Title: The Return Of The Archons

Airdate: 02/9/1967

Plot Summary

Sulu and Lieutenant O’Neil are taken by a seemingly primitive culture and turned into mindless zombies. Kirk and crew must understand what this culture is about. At once peaceful with a day of mindless rage and murder. What does it mean to be a part of the body? And what happened to the crew of the Archon, a ship they were sent to investigate that disappeared here a hundred years ago?

Risk is our Business

Kirk has a proper “talk a computer into committing suicide” episode. I never get tired of that.

Logical

Spock helpfully lets everyone know what they are seeing. He tells the group they were stunned by hypersonics. And he fails to get through to McCoy with his mind meld.

He also punches out a lawgiver to Kirk’s amusement.

He’s Dead Jim

McCoy becomes a zombie. Kelly is pretty creepy as part of the body.

Canon Maker

The landing party beams down with the proper attire to blend in. Not sure why they didn’t do that in Tomorrow Is Yesterday.

For the first time the Prime Directive is referenced, though not by name. It’s simply referenced as the policy of non-interference. It will also be the first time Kirk wipes his ass with it.

Landru does call what he does the “Prime Directive” which makes me wonder if that term got in their brains to eventually become what we know as the non-interference policy.

Canon Breaker

This episode never really broke any canon. So it’s got that going for it. Which is nice.

Technobabble

Phasers can be set on wide field to take out a crowd.

The Enterprise has to pour so much power into the shields it can’t move even a tiny bit to break orbit.

Man It Feels Bad To Be A Redshirt

No one dies but a couple of crewmen do fall under the spell of Landru.

I Know That Guy:

Harry Townes plays Rogar in The Return Of The Archons. He’d come back in another Sci-Fi classic, Buck Rogers. Charles Macaulay plays Landru looking like a discount Christopher Walken. Lev Mailer plays Blair, Morgan Farley plays Halcom and Jon Lormer plays Tamar. Lormer would return in For The World Is Hollow and I Have Touched The Sky.

Karl Held plays Lindstrom, Frank DaVinci plays Brent, David Ross plays Galloway and Eddie Paskey plays Leslie once again.

What It Means To Be Human – Review

There are some prototypical concepts that get introduced in The Return Of The Archons that then become much better ideas in The Next Generation, specifically the idea of being absorbed and losing one’s individuality. The Next Generation would take this idea further with the introduction of the Borg.

I like they introduced the Prime Directive here, even if the name was taken by Landru. However, there are so many things that are inconsistent in this episode.

First off is the festival. Why is that a thing? It does establish the strangeness of the populace, how they go from zero to rapey and back at the stroke of a clock. But what’s the purpose? Why would the machine have it at all? Maybe there’s something about suppressing the humanity so much that they need a release, but it isn’t really fleshed out. And why is the daughter freaking out if everyone else turned on and off like a light switch?
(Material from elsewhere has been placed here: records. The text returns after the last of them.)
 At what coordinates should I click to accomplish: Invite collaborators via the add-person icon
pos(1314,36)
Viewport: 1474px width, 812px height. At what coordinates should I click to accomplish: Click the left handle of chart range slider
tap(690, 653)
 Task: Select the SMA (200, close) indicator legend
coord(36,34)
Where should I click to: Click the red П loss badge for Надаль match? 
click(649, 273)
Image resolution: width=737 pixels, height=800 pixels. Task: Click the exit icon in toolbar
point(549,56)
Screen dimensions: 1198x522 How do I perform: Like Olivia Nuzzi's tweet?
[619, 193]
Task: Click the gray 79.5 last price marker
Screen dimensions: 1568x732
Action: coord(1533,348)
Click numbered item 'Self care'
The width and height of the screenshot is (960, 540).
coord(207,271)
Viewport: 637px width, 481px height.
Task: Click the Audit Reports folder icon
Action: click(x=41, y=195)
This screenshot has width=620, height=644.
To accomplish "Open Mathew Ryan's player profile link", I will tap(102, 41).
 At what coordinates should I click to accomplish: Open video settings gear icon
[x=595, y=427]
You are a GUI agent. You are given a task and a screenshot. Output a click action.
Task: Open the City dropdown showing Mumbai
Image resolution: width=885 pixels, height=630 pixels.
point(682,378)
Then there’s the absorbing process. For Kirk, Spock, and McCoy they are led to a room, restrained to a machine, and are absorbed. But for Sulu, the lawgiver just taps him with his tube? And how the hell does a hollow tube become an all-purpose weapon?

If Landru can communicate with the body telepathically, wouldn’t he know that someone was faking? No one was added to the body when they faked it, so no new people. If I poured milk into a glass with the cap still on the jug, I notice there was no new milk.

Ok, maybe there are explanations for all this, but the point is they weren’t in the episode.

There are some good points though. The idea of a society stagnant and run by a computer isn’t a bad concept. And I love me some Kirk talks a computer into destroying itself though this certainly isn’t the best example.

Overall this feels like a great concept done in bad lousy execution. I do appreciate the effort they put in for the festival. It’s clear the daughter comes back totally traumatized and you can read between the lines why. There is so much intriguing to the mystery but it keeps falling apart the farther the episode goes.

I don’t hate The Return Of The Archons episode but it’s not high on my list.